Mr Netanyahu is also seeking a boost in the annual US military aid for Israel's security.
The Washington talks come amid weeks of unrest between Israel and Palestinians.
Six Israelis were wounded in knife attacks by Palestinians on Sunday. A Palestinian who drew a knife on Israeli guards was shot dead on Monday.
In brief remarks at the White House ahead of the meeting, Mr Obama said he would seek his counterpart's thoughts on ways to lower tension between Palestinians and Israelis.
He said he wanted to get the two groups "back on a path towards peace".
Mr Netanyahu echoed the sentiments saying, "we have not given up our hope for peace". He underscored his desire for a two-state solution.
The two leaders are also planning to talk about the ongoing conflict in Syria and the implementation of the nuclear deal with Iran.
Relations between Mr Netanyahu and Mr Obama were strained over that deal, which was bitterly opposed by Israel.
In the last week, the US has also expressed its surprise at Mr Netanyahu's choice of a new spokesman, Ran Baratz, who made controversial comments about administration officials.
On Facebook, Mr Baratz accused Mr Obama of anti-Semitism and described US Secretary of State John Kerry as having a "mental age" of no more than 12.
A US state department spokesman said the posts were "troubling and offensive". Mr Baratz will not be part of Israel's delegation.
The talks in the US are expected to pave the way towards an increase in US security aid to Israel from $3.1bn (£2bn) a year to $5bn, media reports say.

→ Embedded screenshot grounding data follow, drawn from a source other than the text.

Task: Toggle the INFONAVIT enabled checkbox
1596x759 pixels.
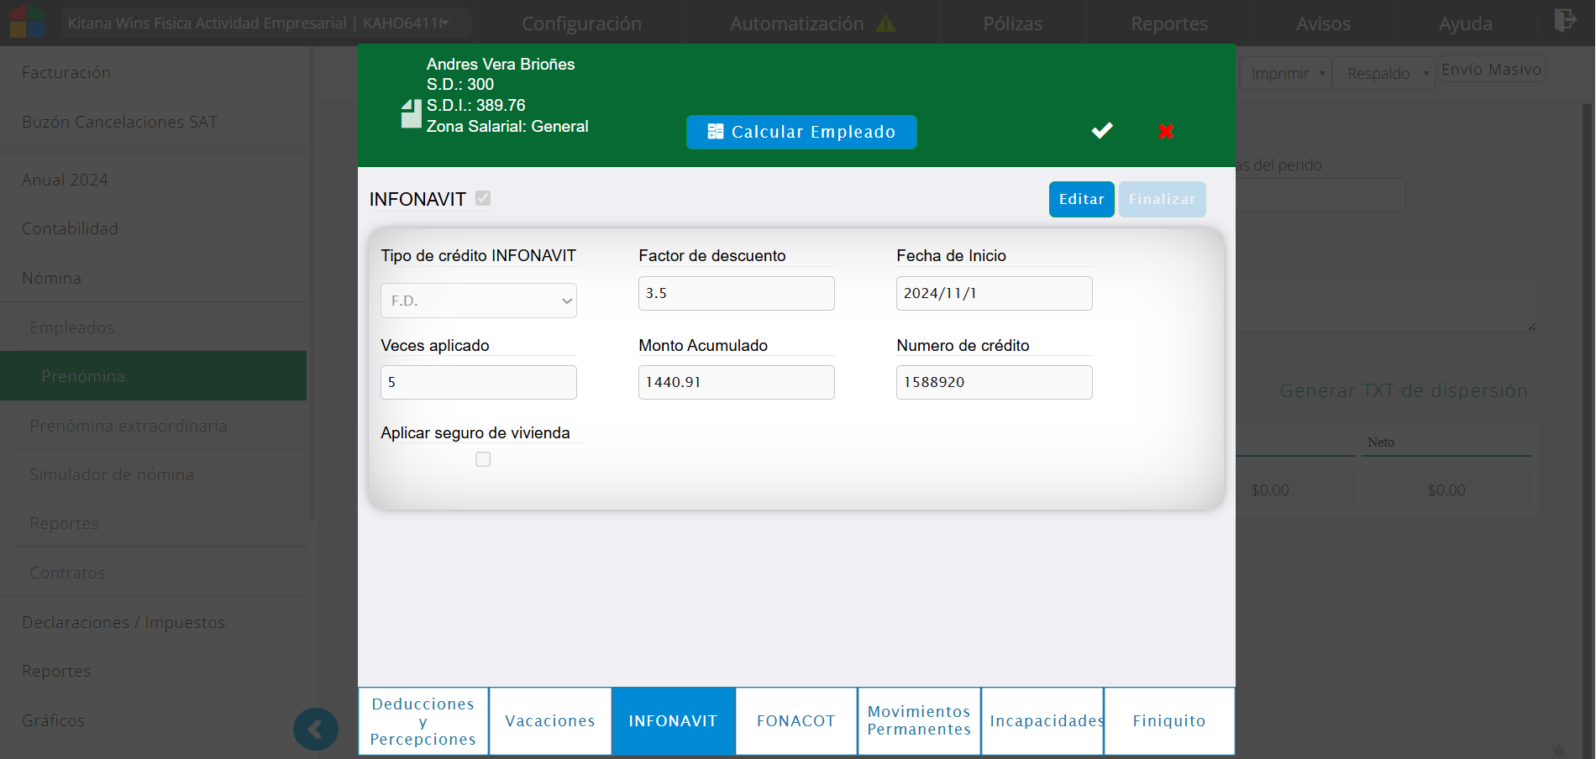Action: (x=483, y=198)
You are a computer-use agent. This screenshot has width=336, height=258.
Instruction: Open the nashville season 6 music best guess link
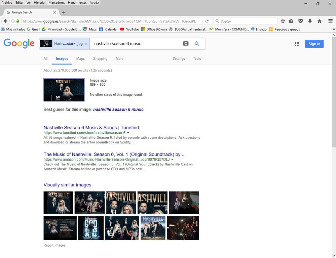coord(118,109)
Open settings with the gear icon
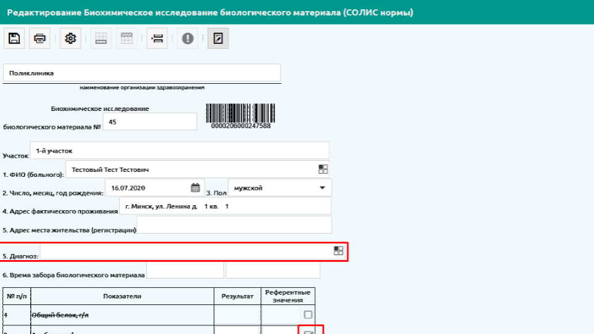The image size is (594, 334). 70,38
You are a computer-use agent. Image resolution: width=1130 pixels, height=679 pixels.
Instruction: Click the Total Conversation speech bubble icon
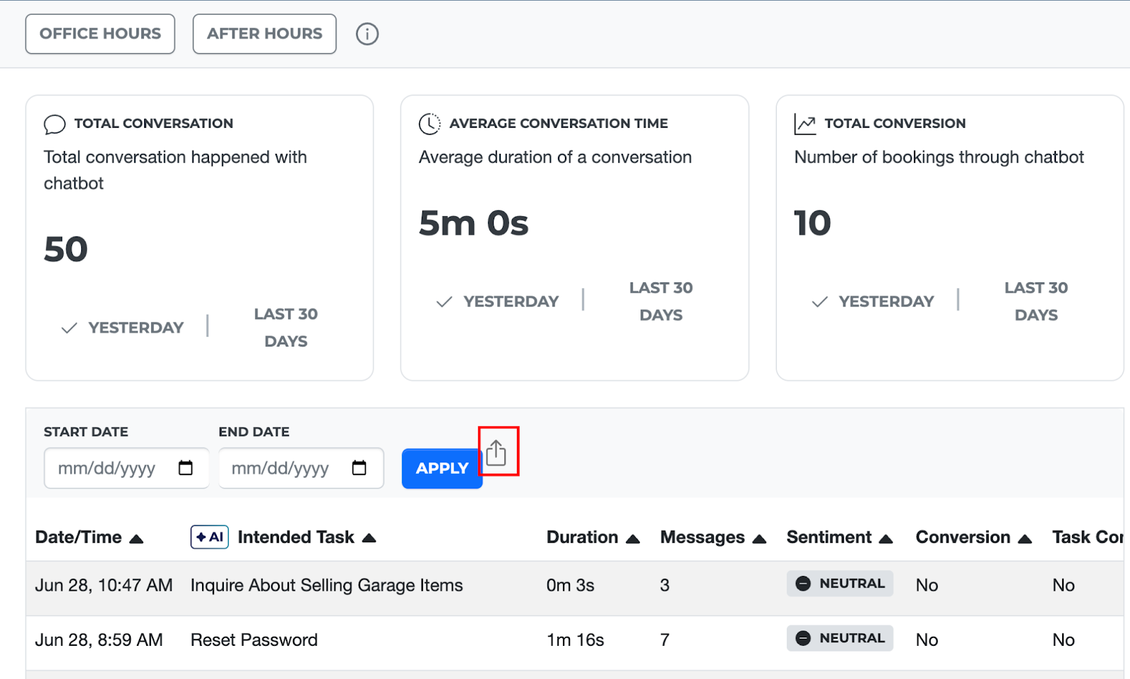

On Monday morning a Palestinian woman was shot dead when she ignored warnings to stop after approaching security guards with a knife at a crossroads in the West Bank, Israeli officials said.
In the West Bank city of Nablus on Sunday, four Israelis were struck by a car driven by a Palestinian man, who was then killed by security forces.
The upsurge in violence began in September, when tensions at a flashpoint holy site in East Jerusalem revered by Jews and Muslims boiled over amid rumours Israel planned to relax long-standing rules to strengthen Jewish rights at the complex.
Israel has repeatedly denied such claims.